▶ [TEXT UNDER STUDY]

_____

# Deploy a fine-tuned TinyLlama-1.1B model for generative AI inference

## Introduction

In this workshop module, you will learn how to deploy LLM model to [Amazon EC2 inf2 instance](https://aws.amazon.com/ec2/instance-types/inf2/) for generative AI inference.
You will use Amazon SageMaker with [Deep learning containers for large model inference](https://docs.aws.amazon.com/sagemaker/latest/dg/realtime-endpoints-large-model-dlc.html) to deploy the model fine-tuned in the previous workshop module. Amazon SageMaker deployment provides fully managed options for deploying our models using Real Time or Batch modes. AWS Inferentia gives best cost per inference.

## Prerequisites

This notebook uses the SageMaker Python SDK to deploy a fine-tuned model using SageMaker hosting service. Before we get started, it is important to upgrade the SageMaker SDK to ensure that you are using the latest version. Run the next two cells to upgrade the SageMaker SDK and set up your session.

_____

▶ [RECORD EXCERPTS]
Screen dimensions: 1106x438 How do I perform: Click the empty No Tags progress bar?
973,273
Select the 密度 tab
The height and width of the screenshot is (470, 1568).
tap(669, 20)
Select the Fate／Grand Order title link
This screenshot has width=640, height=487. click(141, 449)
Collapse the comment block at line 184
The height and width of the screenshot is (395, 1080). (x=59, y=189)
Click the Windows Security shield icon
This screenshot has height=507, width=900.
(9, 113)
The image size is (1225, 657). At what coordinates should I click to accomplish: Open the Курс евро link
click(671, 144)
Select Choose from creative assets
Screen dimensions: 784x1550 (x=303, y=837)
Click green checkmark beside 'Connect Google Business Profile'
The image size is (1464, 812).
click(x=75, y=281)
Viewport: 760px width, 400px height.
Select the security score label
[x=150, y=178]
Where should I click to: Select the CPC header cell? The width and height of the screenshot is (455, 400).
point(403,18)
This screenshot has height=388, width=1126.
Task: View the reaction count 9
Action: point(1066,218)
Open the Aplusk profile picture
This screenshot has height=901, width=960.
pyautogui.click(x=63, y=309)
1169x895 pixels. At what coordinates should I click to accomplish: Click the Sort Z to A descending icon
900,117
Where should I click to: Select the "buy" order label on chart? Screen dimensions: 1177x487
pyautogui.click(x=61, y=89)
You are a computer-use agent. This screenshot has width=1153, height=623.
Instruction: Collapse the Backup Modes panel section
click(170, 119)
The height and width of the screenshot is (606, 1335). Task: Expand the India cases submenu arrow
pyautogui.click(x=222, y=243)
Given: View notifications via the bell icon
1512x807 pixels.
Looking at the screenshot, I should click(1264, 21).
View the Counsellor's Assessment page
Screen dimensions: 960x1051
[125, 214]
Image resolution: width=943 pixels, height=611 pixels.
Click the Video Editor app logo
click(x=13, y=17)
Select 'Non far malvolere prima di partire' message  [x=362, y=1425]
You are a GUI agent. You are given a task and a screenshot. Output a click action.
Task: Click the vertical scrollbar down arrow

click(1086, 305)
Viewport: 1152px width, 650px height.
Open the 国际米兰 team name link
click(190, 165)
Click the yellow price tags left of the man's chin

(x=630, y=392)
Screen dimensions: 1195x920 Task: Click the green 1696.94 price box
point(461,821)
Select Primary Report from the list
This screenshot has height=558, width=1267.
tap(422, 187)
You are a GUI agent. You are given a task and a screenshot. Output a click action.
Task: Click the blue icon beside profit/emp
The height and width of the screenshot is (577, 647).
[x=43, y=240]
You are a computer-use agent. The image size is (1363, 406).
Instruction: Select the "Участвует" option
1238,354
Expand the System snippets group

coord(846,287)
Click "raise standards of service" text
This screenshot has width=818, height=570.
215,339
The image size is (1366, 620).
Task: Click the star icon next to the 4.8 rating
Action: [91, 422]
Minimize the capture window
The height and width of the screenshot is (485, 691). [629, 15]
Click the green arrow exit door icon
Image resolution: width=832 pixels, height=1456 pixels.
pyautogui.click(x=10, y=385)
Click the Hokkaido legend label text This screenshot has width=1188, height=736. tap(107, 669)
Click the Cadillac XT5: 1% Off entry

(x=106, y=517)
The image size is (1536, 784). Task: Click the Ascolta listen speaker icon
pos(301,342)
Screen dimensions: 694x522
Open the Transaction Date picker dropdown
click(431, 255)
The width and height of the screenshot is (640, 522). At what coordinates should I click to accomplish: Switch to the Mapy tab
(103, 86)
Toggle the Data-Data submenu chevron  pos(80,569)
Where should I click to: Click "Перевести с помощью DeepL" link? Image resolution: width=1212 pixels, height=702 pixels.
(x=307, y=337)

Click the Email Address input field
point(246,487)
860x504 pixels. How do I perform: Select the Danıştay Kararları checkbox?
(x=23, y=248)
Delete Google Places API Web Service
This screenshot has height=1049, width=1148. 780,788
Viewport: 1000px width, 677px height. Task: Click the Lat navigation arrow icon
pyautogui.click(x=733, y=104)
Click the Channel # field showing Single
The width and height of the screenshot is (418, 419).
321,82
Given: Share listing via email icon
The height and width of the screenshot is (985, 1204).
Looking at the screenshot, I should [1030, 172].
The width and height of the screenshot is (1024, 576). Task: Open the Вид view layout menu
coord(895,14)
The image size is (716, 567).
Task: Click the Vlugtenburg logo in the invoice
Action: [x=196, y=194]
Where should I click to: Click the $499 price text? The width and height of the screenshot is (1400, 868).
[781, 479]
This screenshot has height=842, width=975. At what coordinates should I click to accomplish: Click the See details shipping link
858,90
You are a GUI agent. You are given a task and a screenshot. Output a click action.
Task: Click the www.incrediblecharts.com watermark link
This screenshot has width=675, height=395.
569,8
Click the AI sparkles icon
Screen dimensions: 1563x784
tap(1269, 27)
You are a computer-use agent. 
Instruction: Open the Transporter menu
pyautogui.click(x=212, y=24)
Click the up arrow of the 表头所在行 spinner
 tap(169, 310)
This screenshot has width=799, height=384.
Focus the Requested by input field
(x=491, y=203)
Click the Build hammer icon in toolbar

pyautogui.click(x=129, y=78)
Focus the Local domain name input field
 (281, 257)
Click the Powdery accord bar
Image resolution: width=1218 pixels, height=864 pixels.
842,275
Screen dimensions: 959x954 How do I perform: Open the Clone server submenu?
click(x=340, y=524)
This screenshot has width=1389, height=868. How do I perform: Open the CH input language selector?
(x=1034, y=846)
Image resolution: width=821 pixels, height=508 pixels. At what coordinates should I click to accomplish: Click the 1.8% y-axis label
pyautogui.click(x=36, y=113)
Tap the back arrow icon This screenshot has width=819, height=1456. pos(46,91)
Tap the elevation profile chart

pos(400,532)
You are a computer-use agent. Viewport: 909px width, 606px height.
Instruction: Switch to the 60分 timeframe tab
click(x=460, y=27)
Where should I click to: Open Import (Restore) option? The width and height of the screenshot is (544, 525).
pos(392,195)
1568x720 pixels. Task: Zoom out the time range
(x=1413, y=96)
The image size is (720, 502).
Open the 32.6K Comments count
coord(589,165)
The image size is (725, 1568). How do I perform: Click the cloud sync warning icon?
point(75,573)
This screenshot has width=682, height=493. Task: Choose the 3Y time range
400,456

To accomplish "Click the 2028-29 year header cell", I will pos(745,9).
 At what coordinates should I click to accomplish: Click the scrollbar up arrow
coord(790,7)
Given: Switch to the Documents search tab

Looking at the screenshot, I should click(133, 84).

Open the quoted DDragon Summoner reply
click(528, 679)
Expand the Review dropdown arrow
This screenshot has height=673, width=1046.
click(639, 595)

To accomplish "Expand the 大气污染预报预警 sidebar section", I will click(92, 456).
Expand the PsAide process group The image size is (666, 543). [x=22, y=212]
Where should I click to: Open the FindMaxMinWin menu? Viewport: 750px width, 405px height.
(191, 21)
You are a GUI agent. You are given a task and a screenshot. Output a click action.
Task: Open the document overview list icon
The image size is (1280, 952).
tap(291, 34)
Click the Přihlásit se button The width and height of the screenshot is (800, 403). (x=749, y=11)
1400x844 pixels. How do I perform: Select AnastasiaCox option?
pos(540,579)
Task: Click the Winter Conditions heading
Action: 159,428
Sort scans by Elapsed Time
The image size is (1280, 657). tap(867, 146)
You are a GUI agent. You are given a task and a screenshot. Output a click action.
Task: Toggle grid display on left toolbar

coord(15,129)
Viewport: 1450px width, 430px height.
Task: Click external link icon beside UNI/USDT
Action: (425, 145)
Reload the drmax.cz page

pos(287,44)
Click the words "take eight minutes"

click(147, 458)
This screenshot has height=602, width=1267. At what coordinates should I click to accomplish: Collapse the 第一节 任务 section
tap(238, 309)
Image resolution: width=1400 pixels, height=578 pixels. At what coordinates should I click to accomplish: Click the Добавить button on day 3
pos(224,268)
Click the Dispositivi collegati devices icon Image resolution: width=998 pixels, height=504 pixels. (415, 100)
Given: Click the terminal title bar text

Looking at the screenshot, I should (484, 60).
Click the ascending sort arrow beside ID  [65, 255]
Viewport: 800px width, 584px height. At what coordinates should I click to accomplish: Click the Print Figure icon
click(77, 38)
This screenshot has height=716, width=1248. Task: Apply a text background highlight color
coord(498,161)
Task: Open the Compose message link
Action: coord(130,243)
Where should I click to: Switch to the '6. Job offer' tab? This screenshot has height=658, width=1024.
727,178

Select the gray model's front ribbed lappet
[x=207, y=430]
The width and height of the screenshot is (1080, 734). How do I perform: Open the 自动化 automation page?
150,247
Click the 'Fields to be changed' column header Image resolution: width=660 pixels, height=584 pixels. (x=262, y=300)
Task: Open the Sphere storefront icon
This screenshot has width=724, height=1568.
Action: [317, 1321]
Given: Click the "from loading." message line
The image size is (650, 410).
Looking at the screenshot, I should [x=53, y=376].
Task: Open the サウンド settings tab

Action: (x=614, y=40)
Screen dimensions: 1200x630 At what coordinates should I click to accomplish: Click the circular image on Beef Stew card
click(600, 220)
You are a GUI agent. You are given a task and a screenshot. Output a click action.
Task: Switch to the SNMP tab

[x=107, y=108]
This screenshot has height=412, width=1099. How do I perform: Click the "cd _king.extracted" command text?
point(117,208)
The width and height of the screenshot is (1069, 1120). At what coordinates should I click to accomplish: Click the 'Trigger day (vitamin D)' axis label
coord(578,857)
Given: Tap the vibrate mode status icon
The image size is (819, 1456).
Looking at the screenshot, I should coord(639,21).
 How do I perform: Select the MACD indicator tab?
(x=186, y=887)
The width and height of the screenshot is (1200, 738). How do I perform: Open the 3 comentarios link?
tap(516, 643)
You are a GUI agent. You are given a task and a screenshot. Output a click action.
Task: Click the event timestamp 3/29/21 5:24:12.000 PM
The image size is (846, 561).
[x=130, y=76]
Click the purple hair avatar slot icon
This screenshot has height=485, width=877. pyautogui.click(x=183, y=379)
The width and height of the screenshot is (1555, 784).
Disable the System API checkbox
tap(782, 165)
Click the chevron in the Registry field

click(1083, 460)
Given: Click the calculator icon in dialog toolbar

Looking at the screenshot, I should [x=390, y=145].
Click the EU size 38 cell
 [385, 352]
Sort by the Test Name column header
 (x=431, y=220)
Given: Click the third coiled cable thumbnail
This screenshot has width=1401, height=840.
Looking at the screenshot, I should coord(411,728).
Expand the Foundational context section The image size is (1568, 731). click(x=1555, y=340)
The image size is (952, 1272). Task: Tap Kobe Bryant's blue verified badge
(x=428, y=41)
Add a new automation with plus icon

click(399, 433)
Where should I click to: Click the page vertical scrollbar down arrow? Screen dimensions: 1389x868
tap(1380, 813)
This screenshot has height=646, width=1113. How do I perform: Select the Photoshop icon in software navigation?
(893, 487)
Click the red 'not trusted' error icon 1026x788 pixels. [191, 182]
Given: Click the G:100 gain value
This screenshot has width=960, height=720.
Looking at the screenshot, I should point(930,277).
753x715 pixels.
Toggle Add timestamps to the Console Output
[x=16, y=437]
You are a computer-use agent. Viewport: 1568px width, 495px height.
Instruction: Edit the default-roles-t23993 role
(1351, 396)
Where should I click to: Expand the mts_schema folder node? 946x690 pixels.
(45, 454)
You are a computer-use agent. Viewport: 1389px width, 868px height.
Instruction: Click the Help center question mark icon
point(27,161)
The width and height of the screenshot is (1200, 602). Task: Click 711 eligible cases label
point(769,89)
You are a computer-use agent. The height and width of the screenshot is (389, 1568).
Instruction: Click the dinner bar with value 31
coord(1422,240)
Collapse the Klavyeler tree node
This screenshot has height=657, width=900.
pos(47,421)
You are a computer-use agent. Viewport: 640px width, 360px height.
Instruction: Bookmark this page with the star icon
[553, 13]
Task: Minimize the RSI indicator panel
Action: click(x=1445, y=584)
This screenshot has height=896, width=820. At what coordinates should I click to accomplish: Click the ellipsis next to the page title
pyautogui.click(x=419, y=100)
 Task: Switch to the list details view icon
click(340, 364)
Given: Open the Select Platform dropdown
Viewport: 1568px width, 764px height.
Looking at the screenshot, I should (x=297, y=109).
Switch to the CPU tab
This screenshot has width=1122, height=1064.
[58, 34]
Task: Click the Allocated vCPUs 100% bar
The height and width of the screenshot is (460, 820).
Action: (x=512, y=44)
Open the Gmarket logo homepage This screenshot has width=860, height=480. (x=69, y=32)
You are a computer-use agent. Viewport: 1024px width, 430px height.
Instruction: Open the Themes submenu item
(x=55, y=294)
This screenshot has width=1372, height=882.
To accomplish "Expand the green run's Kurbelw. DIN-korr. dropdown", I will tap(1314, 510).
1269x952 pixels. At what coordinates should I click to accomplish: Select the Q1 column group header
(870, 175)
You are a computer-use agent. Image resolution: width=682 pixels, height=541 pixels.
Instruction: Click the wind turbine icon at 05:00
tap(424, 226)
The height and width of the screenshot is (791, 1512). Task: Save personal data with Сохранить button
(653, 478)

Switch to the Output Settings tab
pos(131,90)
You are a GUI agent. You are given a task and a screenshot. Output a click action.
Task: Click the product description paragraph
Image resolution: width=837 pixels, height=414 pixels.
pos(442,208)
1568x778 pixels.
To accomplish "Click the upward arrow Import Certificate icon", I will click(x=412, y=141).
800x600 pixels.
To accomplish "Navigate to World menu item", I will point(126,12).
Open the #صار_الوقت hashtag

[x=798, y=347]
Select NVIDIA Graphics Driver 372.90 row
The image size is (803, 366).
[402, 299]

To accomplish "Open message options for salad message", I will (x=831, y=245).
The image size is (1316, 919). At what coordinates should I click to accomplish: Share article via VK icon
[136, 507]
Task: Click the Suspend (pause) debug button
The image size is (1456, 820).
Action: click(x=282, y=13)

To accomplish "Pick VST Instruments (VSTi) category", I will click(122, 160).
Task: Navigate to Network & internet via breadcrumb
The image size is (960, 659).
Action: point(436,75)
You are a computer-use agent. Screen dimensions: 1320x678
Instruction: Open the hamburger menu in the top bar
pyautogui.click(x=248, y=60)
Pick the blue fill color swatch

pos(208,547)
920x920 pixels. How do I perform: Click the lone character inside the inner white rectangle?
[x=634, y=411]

_____

▶ [ACTIVITY LIST]
1) Copy word for word the part of the TinyLlama deployment page between "## Introduction" and "cost per inference.", inclusive.
2) Translate this sentence from the TinyLlama deployment page into Spanish: "Amazon SageMaker deployment provides fully managed options for deploying our models using Real Time or Batch modes."
None of the items are used in this work.

▶ [RESPONSES PER TASK]
1)
## Introduction

In this workshop module, you will learn how to deploy LLM model to [Amazon EC2 inf2 instance](https://aws.amazon.com/ec2/instance-types/inf2/) for generative AI inference.
You will use Amazon SageMaker with [Deep learning containers for large model inference](https://docs.aws.amazon.com/sagemaker/latest/dg/realtime-endpoints-large-model-dlc.html) to deploy the model fine-tuned in the previous workshop module. Amazon SageMaker deployment provides fully managed options for deploying our models using Real Time or Batch modes. AWS Inferentia gives best cost per inference.

2) La implementación de Amazon SageMaker ofrece opciones totalmente administradas para implementar nuestros modelos en modo de tiempo real o por lotes.